REQUIREMENT:
Rewrite the lines from the one containing "The height and" through the one containing "center [482, 212].", putting "width and height" in place of "height and width" and changing nothing else.

RECORDS TO USE:
----------------------------------------

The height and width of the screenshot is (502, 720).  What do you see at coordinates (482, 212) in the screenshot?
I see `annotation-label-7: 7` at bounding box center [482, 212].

----------------------------------------

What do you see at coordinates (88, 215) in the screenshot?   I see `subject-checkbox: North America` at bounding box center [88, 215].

----------------------------------------

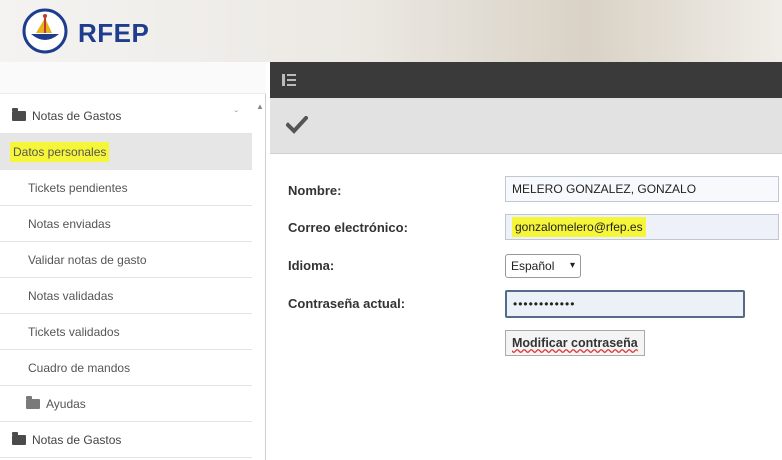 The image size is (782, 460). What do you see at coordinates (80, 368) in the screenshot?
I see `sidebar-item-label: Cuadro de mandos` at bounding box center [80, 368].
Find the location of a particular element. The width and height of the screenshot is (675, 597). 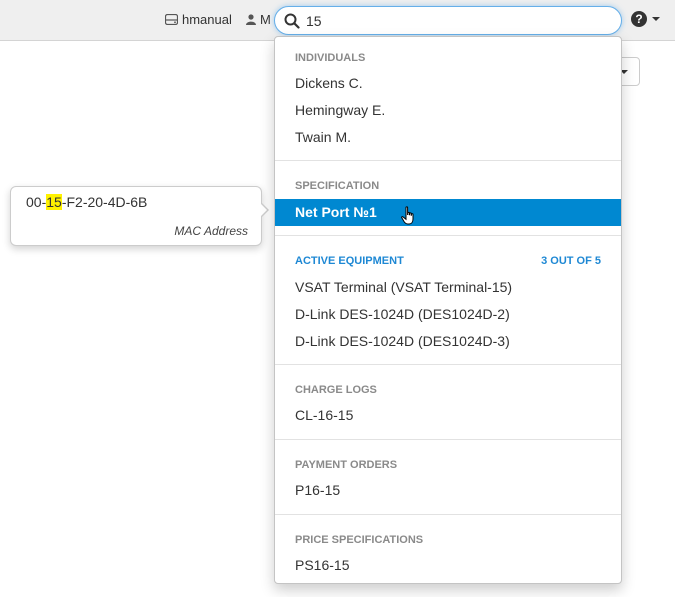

----------------------------------------

TASK OUTPUT:
The width and height of the screenshot is (502, 720).  What do you see at coordinates (482, 212) in the screenshot?
I see `annotation-label-7: 7` at bounding box center [482, 212].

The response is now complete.